John of Jesus Hernández y Delgado (fray Juan de Jesús; December 1615 - 6 February 1687) was a Spanish Friar Minor and mystic. The cause for his canonization has been submitted to the Holy See.

== Biography ==
He was born presumably during December 1615 to Miguel Hernández and María Delgado y Díaz. He was named for his maternal grandfather, Juan Díaz, a descendant of the last Guanche Mencey (King) of Daute, one of the kingdoms on Tenerife before its conquest by Spain. The day of his birth is not known but he was baptized on 20 December of that year in the Parish Church of St. Mark. At the age of ten he was apprenticed to a cooper in Garachico, then a thriving center for the export of the local wine. The individual shop owner was a violent man, who would vent his anger upon his apprentence, to the point of throwing him into a bonfire, burned as a traditional part of the festival of Saint John the Baptist, which caused the boy the loss of his left eye. He accepted this treatment with deep resignation as a trial of his faith and kept at his job, combining prayer and penance to deal with it.

Hernández learned to read and in 1641 moved to the city of Puerto de la Cruz for better work. While he was making a better living, he felt drawn to follow a more religious way of life, a desire he put off, however, to support his mother. During that period, though, he first begin experiencing ecstasies. One story recounts how he went into a state of ecstasy when he was in front of the Church of Our Lady of the Rock of France (Nuestra Señora de la Peña de Francia) in the center of the town, rising up from the ground and flying down the street to the Plaza del Charco, reaching the coast in the neighborhood of Martiánez. Several residents were witnesses to the event.

Hearing a Lenten sermon by a Franciscan friar led to Hernández' desire to join that Order. Upon the death of his mother in 1646, he applied for admission to the Order. He was admitted to the Order of Friars Minor on 22 July of that year at the Friary of St. John the Baptist in Puerto de la Cruz, becoming the porter of the house. While there he became noted for the humility with which he would do the most humble tasks in the friary. He was later transferred to the Friary of San Diego del Monte (now a chapel), outside the city of San Cristóbal de La Laguna. Although he was not a priest, Hernández helped spiritually with his advice many of the people who visited the friary, as well as another noted mystic in the city, the Dominican nun, Mary of Jesus de León y Delgado, possibly a relation.

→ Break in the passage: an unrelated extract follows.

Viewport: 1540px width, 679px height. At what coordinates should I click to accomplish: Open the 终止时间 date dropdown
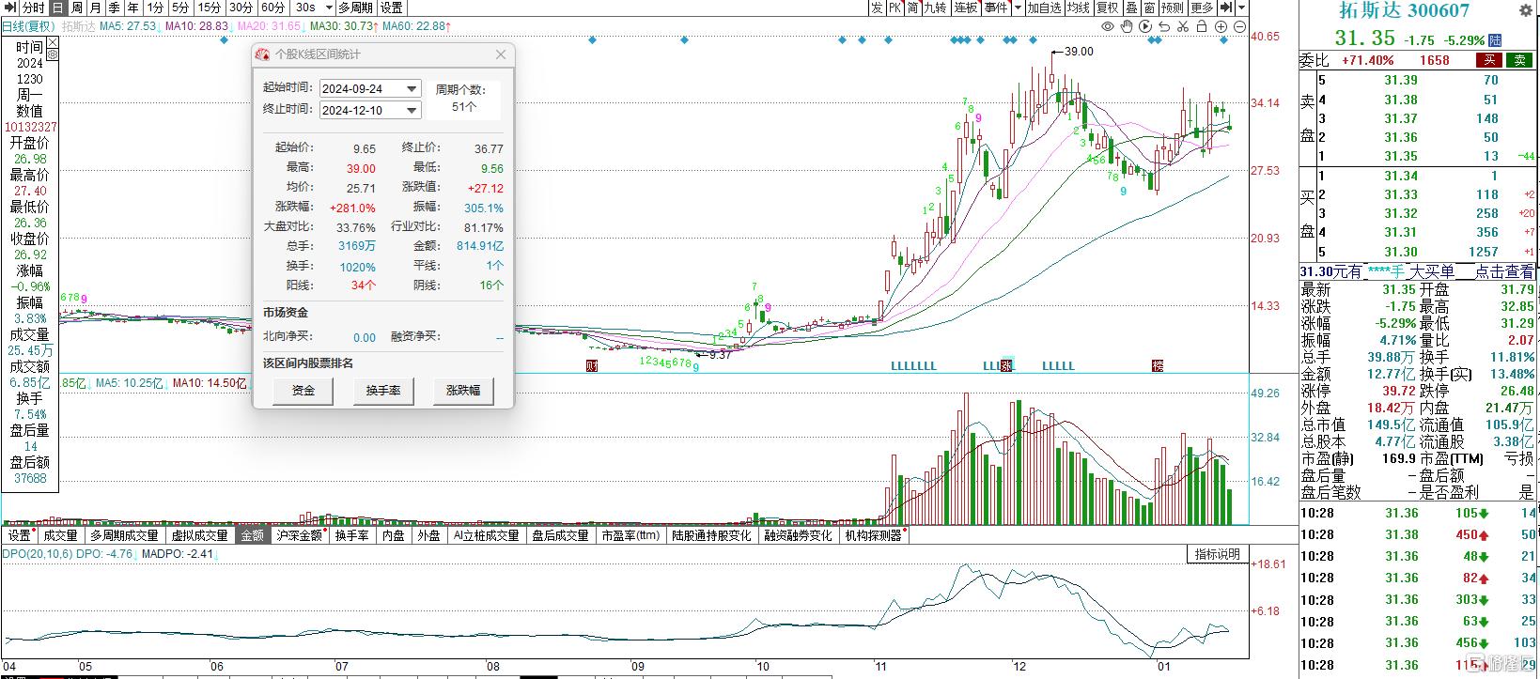coord(412,110)
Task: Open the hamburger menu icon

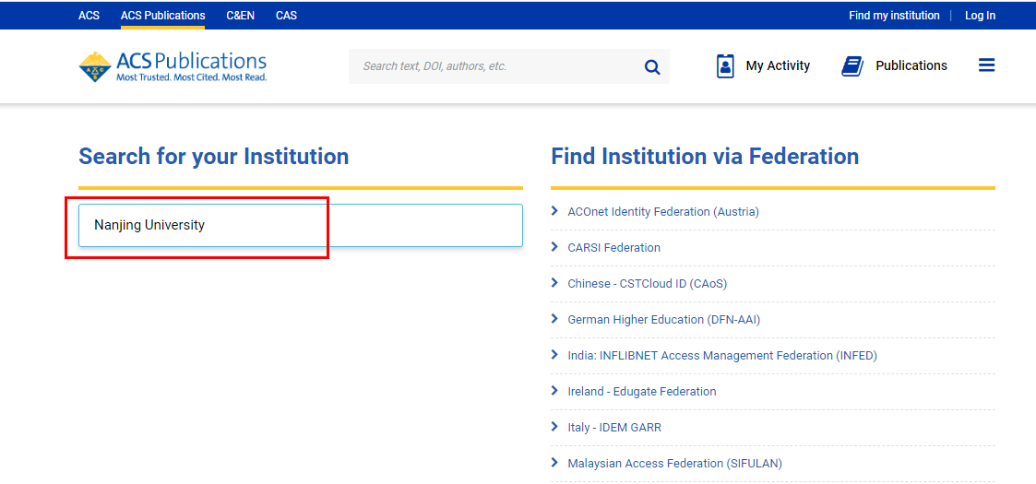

As a friar, Hernández lived a very penitential life. He would observe frequent fasts and would scourge himself daily. At the same time, he was widely known for his concern for the poor. He would prepare herbal remedies for people's illnesses and would give them spiritual comfort. He had to endure the hostility of the other friars, however, due to the frequency of his episodes of ecstasy, as well as jealousy over his widespread popularity.

John of Jesus said he had had a vision of the Virgin of Los Remedios blessing the city of La Laguna from the top of the tower of his temple, the current Cathedral of La Laguna.

Hernández' health began to deteriorate with time. He was often unable to walk outside the friary, as he strictly observed the rejection of wearing shoes as practiced by the reformed branch of the Order to which he belonged. Died on 6 February 1687, a noted figure to the people throughout the region. He was seventy-one years old at the time of his death and had long been ill.

An inquiry into his life as part of the process for his canonization was begun shortly after his death. A biography of his life and a list of miracles attributed to him was published about 1700. The cause is pending for approval.